Or “Why Winging It Won’t Work”
While I’ve headlined this article Professionalizing the Family Business, it’s applicable to any small business.
Do any of these conditions exist in your business…
- A casual attitude toward office or shopfloor processes and procedures
- Running the company mostly yourself without a formalized management team
- Little investment in management skills development
- Flying by the seat of your pants on the financials; no formal budget
- Haphazard customer processes vs. procedures and scripts
What Is Professionalizing the Family Business?
What we don’t mean by professionalizing the family business is “corporatization.” It’s not about making your company static or bureaucratic. Nor is it about changing from family management to outsider management. The difference between a “professionalized” company and a “personalized” company is based on decision making: “Personalized companies make intuitive decisions, while professionalized ones make analytic decisions. Professionalizing the family business means transitioning the informal to the formal so that decisions are based on objective data. Professionalizing the family business is taking the business to the ‘next level.’” (ESADE)
Why Professionalize Your Small Business?
This is how a PwC advisor put it:
“If you become more professional you become more efficient,
If you become more efficient, you become more profitable,
If you become more profitable, you can grow,
Then you can stay ahead of competition and hire the right people with the right skills.”
And this all enables you to give back to your community in a big way.
When’s the right time for Professionalizing the Family Business?

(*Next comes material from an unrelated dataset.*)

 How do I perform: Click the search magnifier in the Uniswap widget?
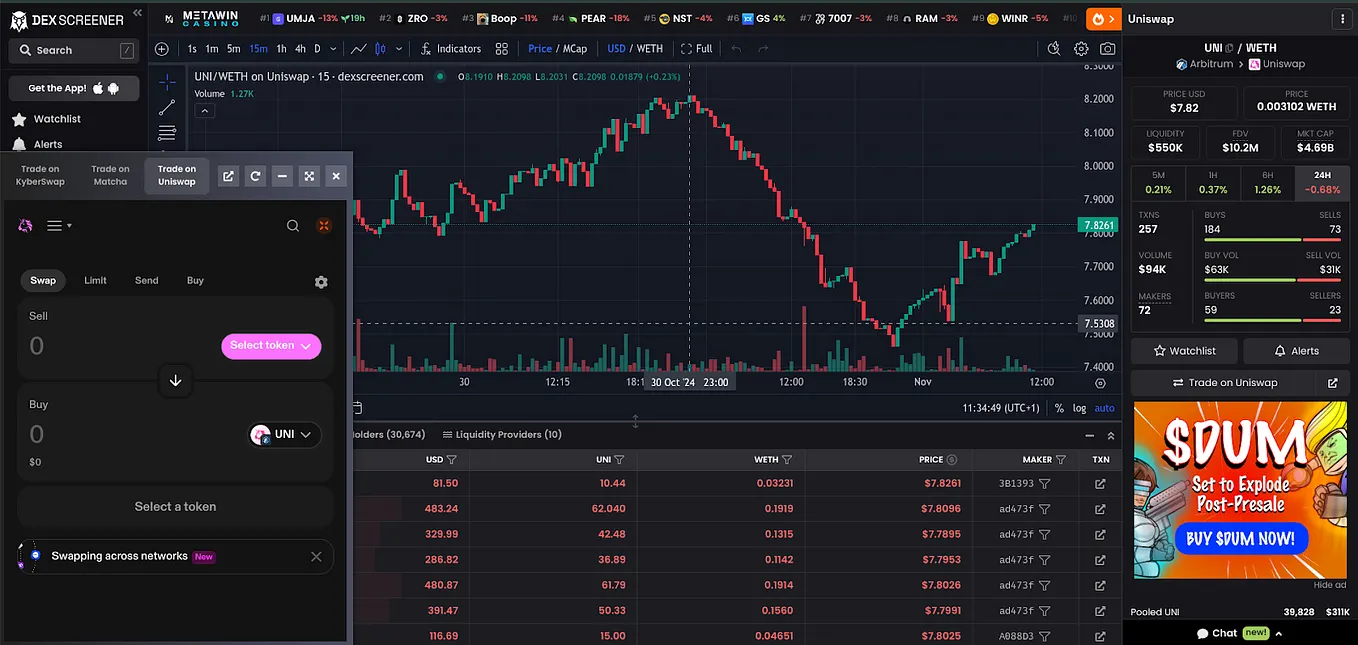coord(293,226)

All businesses benefit from professionalizing any time, so start right now. You especially want to take steps to start professionalizing the family business if:
- You’re experiencing rapid growth
- You bring on a partner or investor
- You hire a high-ranking manager to help you run a significant portion of the company
- The baton is being handed over to the next generation, or at least being discussed
How do we go about Professionalizing the Family Business?
We can divide professionalizing into 3 categories: administrative, operations, and strategic (ESADE). Here are the key areas to formalize and some ways to go about it:
- Administrative
- Create an organization chart.
- Get people in the right jobs and have them document their job descriptions
- Set company salaries, including those of family members, against external, formal salary guidelines
- Create a leadership team, set a regular meeting rhythm for it, and institute a process for ongoing development of management skills.
- Operations
- Sales and marketing
- Customer service
- Delivery systems
- Financial systems, including creating and running by a budget
- Back office, shop floor, or operations processes
- Strategic
- Create your vision, WHY, mission, and goals. Use the 1-Page Strategic Plan document (download here)

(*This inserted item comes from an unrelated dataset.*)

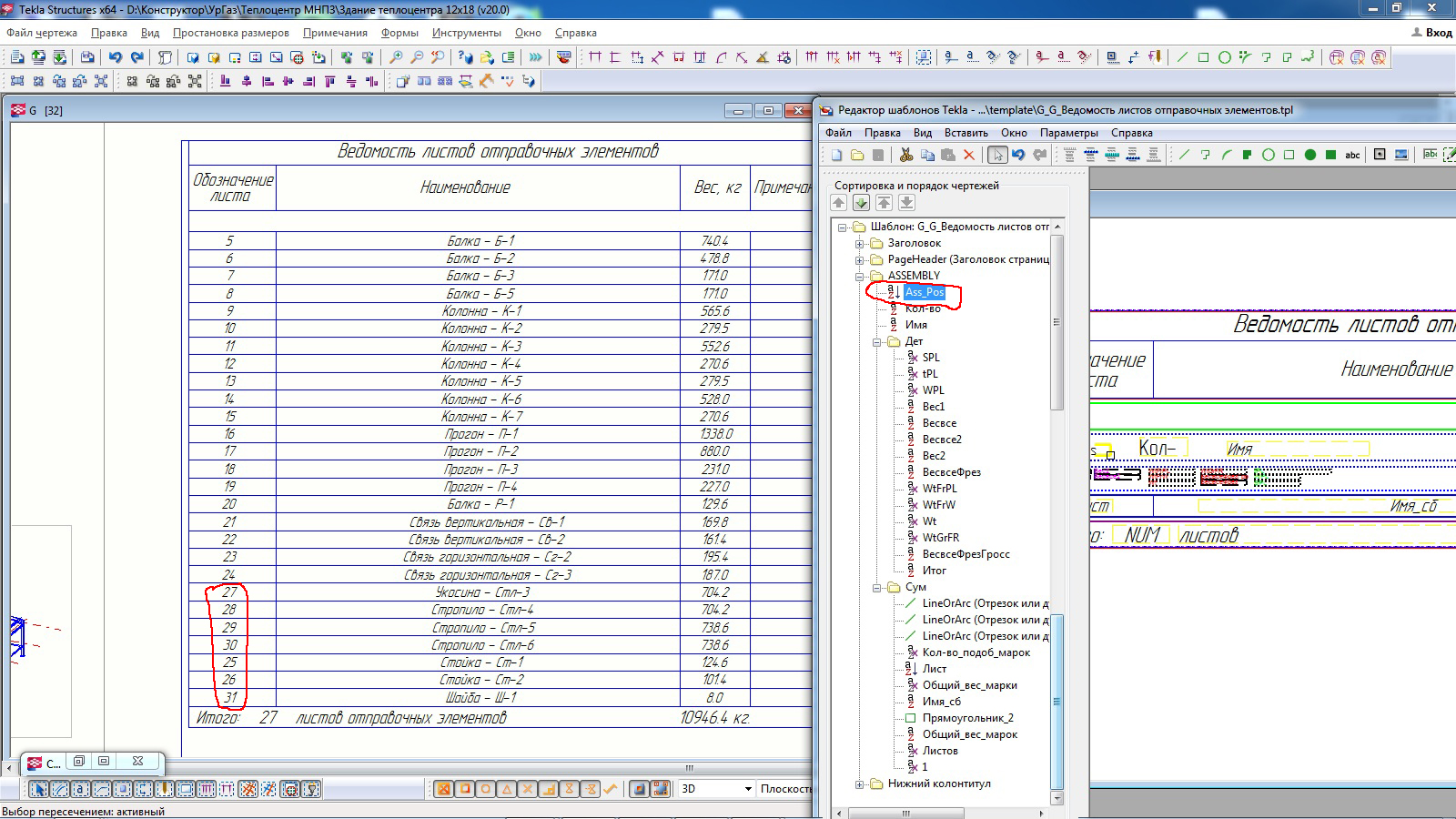Open the Вставить menu in template editor
This screenshot has width=1456, height=819.
(966, 133)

- Create a corresponding company-wide action plan that you update every 90 days (download here)
The Importance of Trusting Family and Non-Family Members Alike
A family in business cannot professionalize unless they trust family and non-family employees to make important decisions. You’ve created an organization chart containing both family and non-family names… now respect it. Often, family members have extraordinary access to one another through home and work and, so, to company information. If family members respect the hierarchy, meaning they don’t go around one another or go against one another’s decisions or have inappropriate discussions based on their extra insights, the business will thrive.
But if family members share privileged information without a business need, if they give direction to employees not in their hierarchy, or if they’re heard directly or indirectly being unsupportive, the business moves back to a “Personalized company” making intuitive decisions instead of analytic ones. As Professor John A. Davis, Founder and Chairman, Cambridge Institute for Family Enterprise; Faculty Chair, Harvard Business School, put it, “The lack of trust at the root of this practice can kill a business today.”
Throughout, guard your values like a hawk. Stay true to what made your family special, to what your family legacy is, to what first inspired the business.